By 1950 the 200-year-old colonial town, known locally as “Old Town,” had evolved into a 19th-century farming village, dotted by a few rural stores and Victorian homes, but largely surrounded by cornfields. What remained of the buildings after the move to Salem in 1786 had been pushed into the stone cellars and covered with topsoil to expand the fields.
Similar to the restoration story of Colonial Williamsburg, where the local minister convinced prominent philanthropist John D. Rockefeller to save the historic town, Edwin Stockton, a Moravian church official from Winston-Salem, convinced businessman and philanthropist Charles Babcock, Sr. To purchase and preserve the site of historic Bethabara. Just like Colonial Williamsburg, Stockton served as Babcock’s real estate agent and, over the next few years, he assisted Babcock in purchasing the land.
In 1953, the 200th anniversary of the founding of Bethabara, the congregation of Bethabara Moravian Church built a new sanctuary to accommodate their growing population. The congregation had worshiped in the historic Gemeinhaus, meaning “meeting house” in German, for 165 years.
In the 1960s, Stockton and Babcock added a third person to their team, North Carolina State Archaeologist Stanley South. Using the copious Moravian written records and period maps of Bethabara, South uncovered 27 archaeological features between 1963 and 1966 and revealed a colonial settlement of national importance. Using the excavation of Bethabara as his field study, South evolved the method and theory of American historic archaeology into the “New Archaeology,” which focused on the interpretation of objects.South’s investigation uncovered post hole evidence of a French and Indian War defensive palisade (1756-63), the first Gemeinhaus (1756), the Congregation Store (1759), the Single Brothers House (1754), the Pottery Shop (1755), the Sleep Hall (pre-1759), the Blacksmith’s House (1755), the Tailor Shop (1756), the new Tavern and well (1775), the Apothecary Shop (1763), the Doctor’s Laboratory (1759), and four wells built between 1763 and 1807. In addition, South found the location of the Hans Wagner cabin (ca. 1752), where the first settlers slept their first few nights as they constructed more permanent structures.
South’s most important excavation took place in 1966 at the Christ/Krause pottery waster dump. In his book, Archaeology of Bethabara, he noted that the Rudolph Christ ceramics are “now quite well-known as the best pottery in America during the 18th century.”

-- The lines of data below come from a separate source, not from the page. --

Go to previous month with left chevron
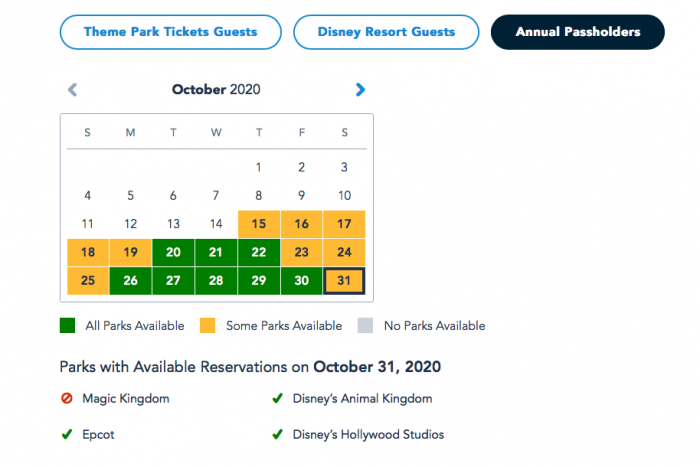This screenshot has height=467, width=700. (x=72, y=90)
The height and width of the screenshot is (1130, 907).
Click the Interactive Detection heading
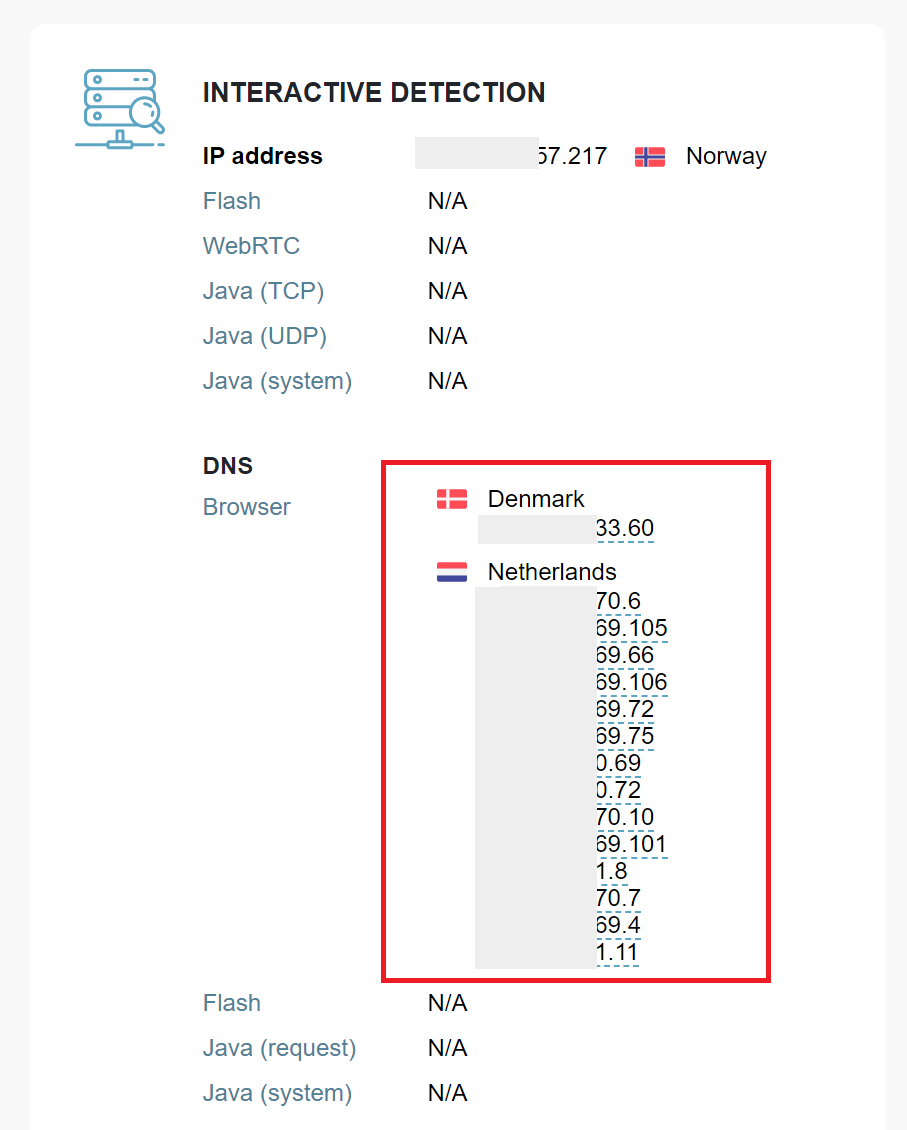(x=374, y=93)

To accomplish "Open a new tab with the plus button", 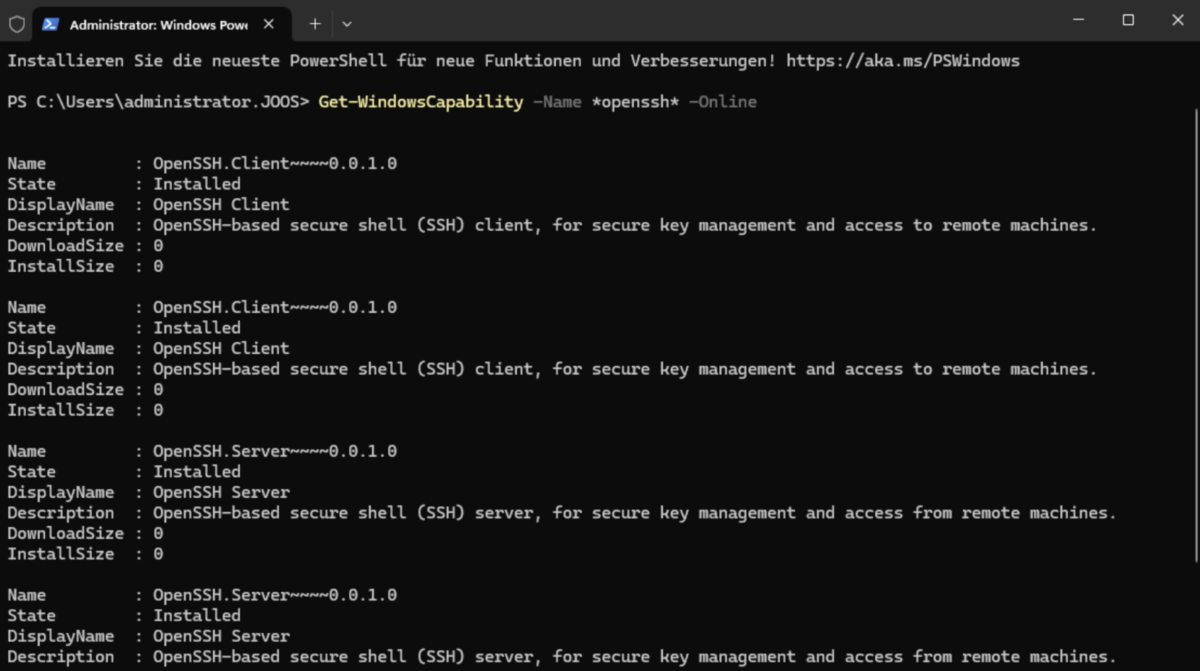I will (x=315, y=23).
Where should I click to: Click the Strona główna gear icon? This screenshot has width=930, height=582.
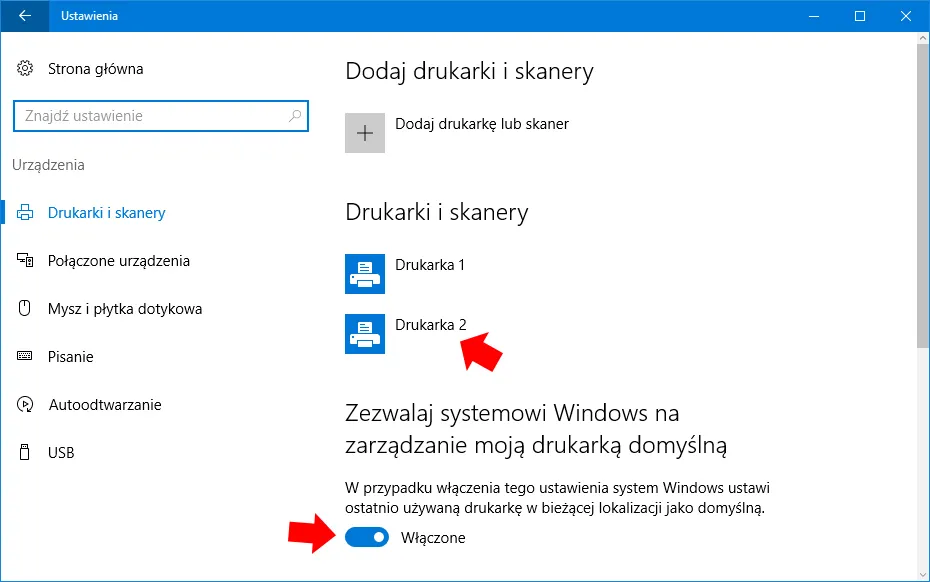23,68
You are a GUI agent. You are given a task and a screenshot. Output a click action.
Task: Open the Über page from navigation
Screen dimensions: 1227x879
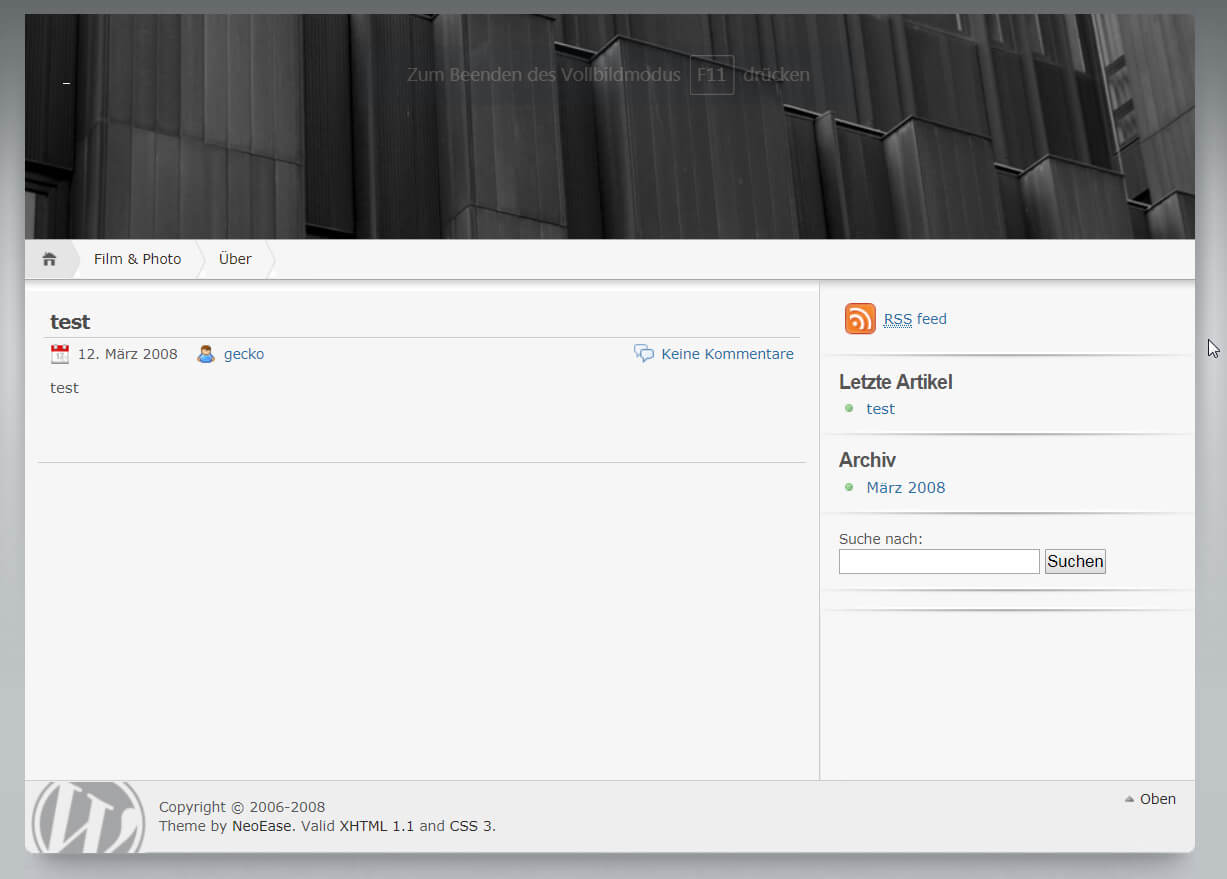pyautogui.click(x=235, y=259)
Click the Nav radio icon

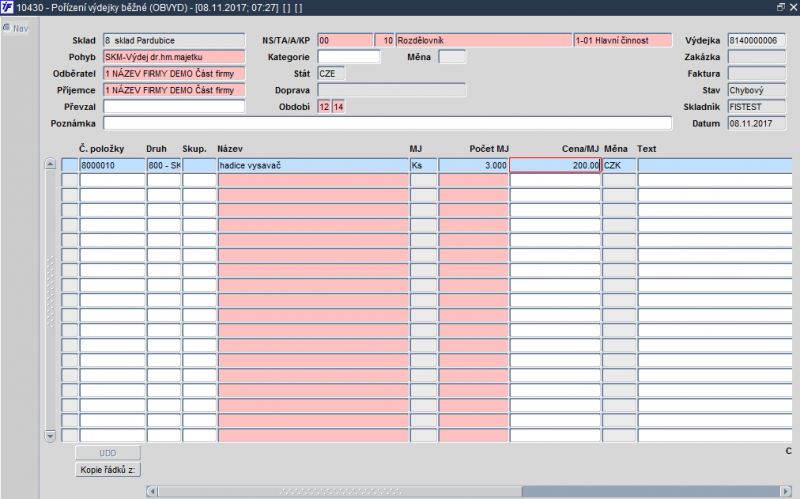(x=7, y=28)
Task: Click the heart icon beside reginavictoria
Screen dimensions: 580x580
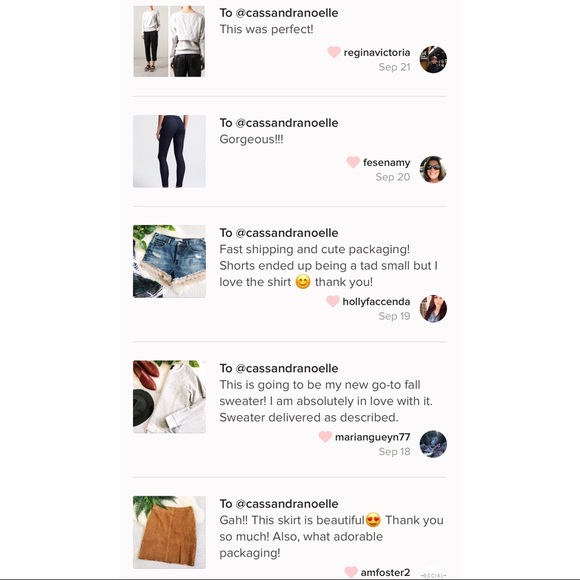Action: 334,52
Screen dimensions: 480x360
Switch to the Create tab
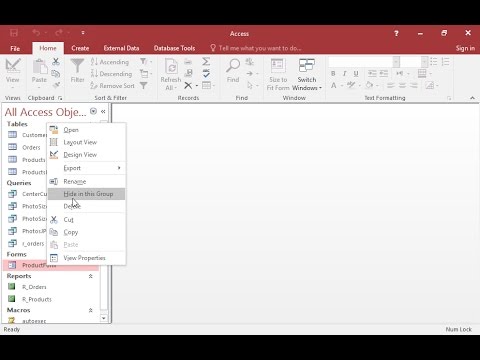tap(80, 48)
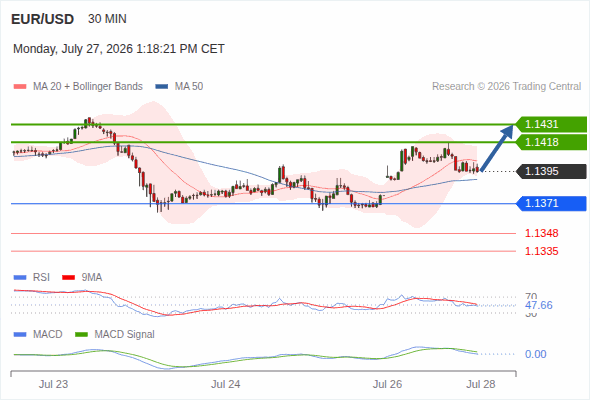
Task: Select the 1.1431 resistance price tag
Action: 551,124
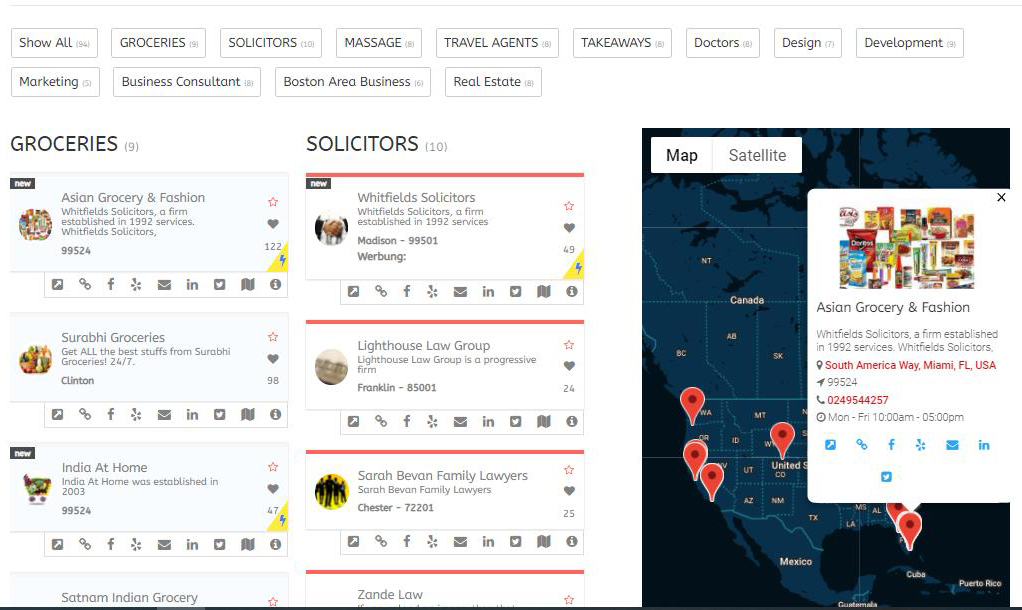Open Yelp icon under Surabhi Groceries listing

[137, 415]
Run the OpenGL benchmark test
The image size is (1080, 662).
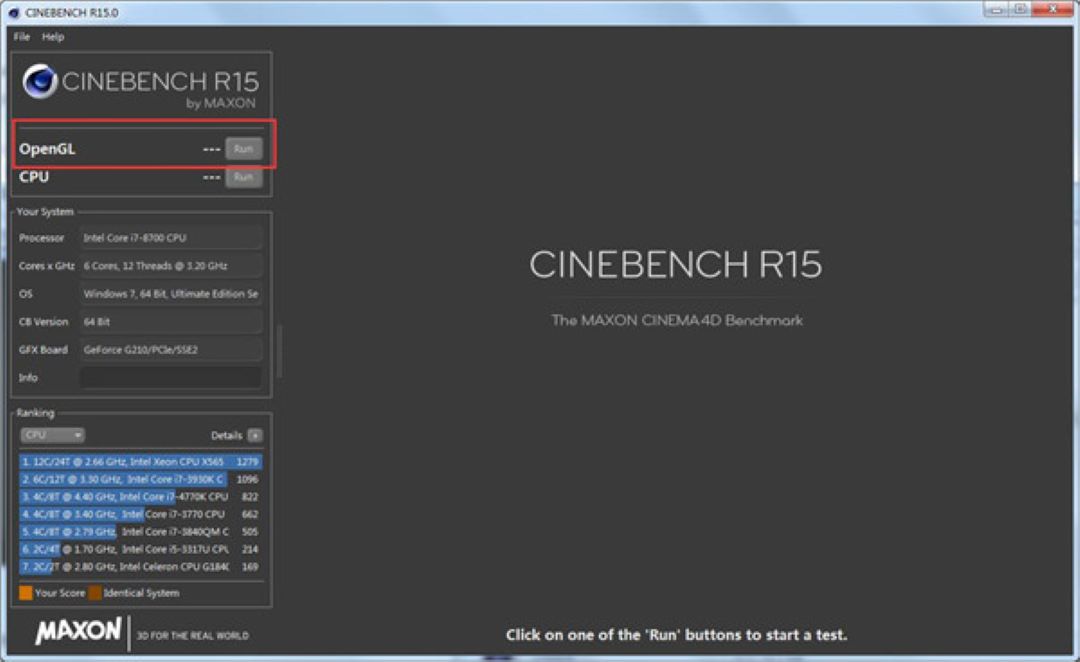tap(243, 147)
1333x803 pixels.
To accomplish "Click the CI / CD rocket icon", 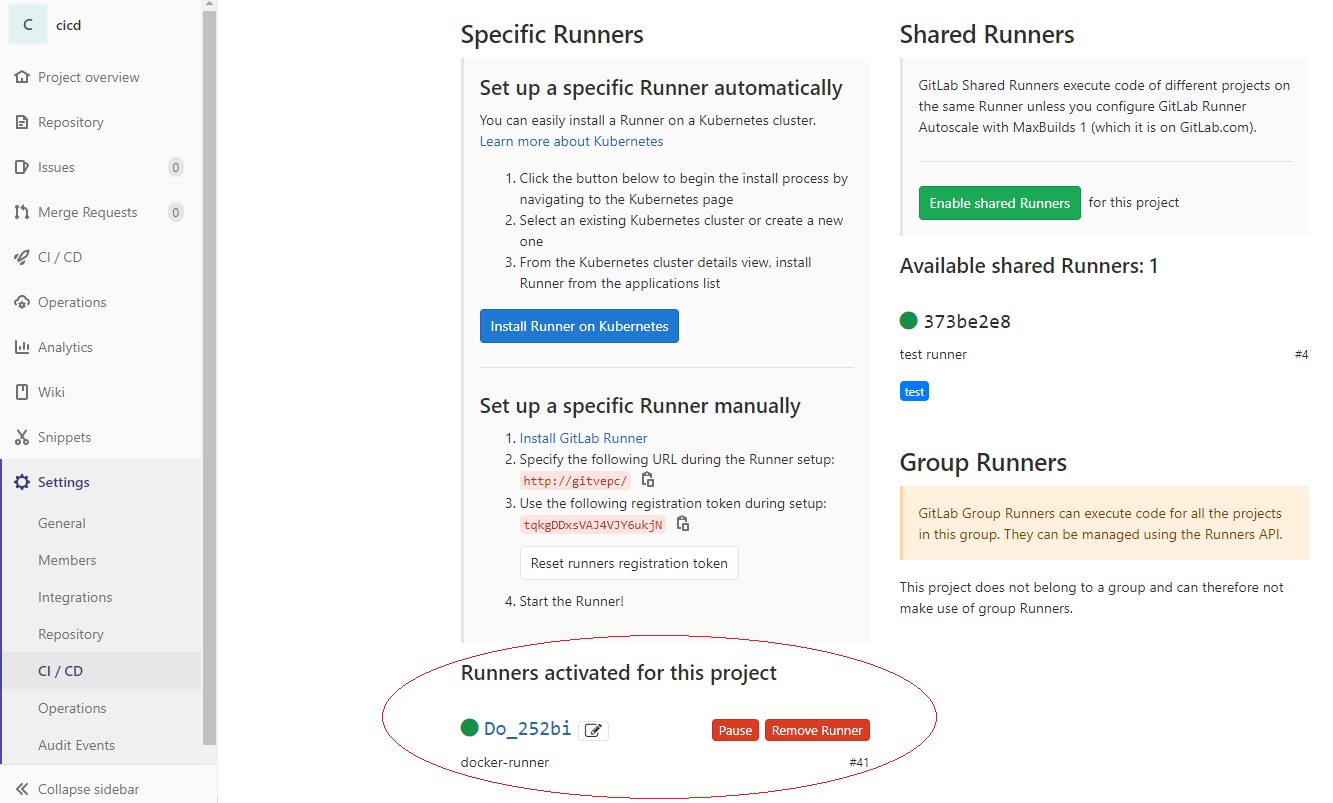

South’s excavations have been followed by other important archaeological investigations done in cooperation with the North Carolina Division of Archaeology and Wake Forest University. Excavations in 1973 and 1974 at the Potter’s House (1782) uncovered a pottery kiln, the only Moravian earthenware kiln excavated in the country, and one of the few central European kilns ever investigated. These excavations confirmed that Bethabara held the longest, continuous pottery tradition in American history, moving from master to journeyman to apprentice, and spanning 100 years from the 1750s to the 1850s.
In 1985, the Stranger’s Cemetery (1759), Dobb’s Parrish Cemetery (1769), and Bethabara Mill Site (1754) were investigated. Limited archaeological investigation uncovered rock foundations of the complex along Mill Creek. The Bethabara Mill may have been the largest industrial complex in the 1750s in the Carolinas. Many of the mill’s original timbers have been recovered and preserved.
In 1985, 1988, and 1989, North Carolina archaeologist John Clauser excavated the Bethabara Community Gardens, the only known, well-documented colonial community garden in America. The excavations revealed fence post holes, outlining the gardens and marking gates, paths, and a grape arbor. These excavations have been incorporated in the present reconstruction of the Community and Medicinal Gardens, based on the archaeological excavation and detailed colonial maps.
In the early 2000s, the Wake Forest Archaeology Laboratory conducted an archaeological investigation that revealed information about the fencing of the Stranger’s Graveyard (1759) and the location of the Single Brother’s Sleeping Hall (1754). Along with the Moravian maps, these archaeological discoveries informed the reconstruction of the first settlement, the route of the early colonial road system connecting the main settlement to the Bethabara Mill, and the location of the French and Indian War refugee cabins (1758), which formed the north wall of the Bethabara Mill Fort. The Mill and Mill Fort are among the most important archaeological sites remaining to be excavated and interpreted on the 100,000 acre Wachovia Tract.
In order to minimize site damage, Historic Bethabara Park initiated experiments with remote sensing (GPR) at possible archaeological sites. This was completed in partnership with the U.S. Forest Service and the Wake Forest Archaeological Laboratory in the early 2000s. In subsequent summer field schools, co-sponsored by the Laboratory and Winston-Salem State University, sites at the palisade fort and the Bethabara Mill Fort refuge cabins have been tested.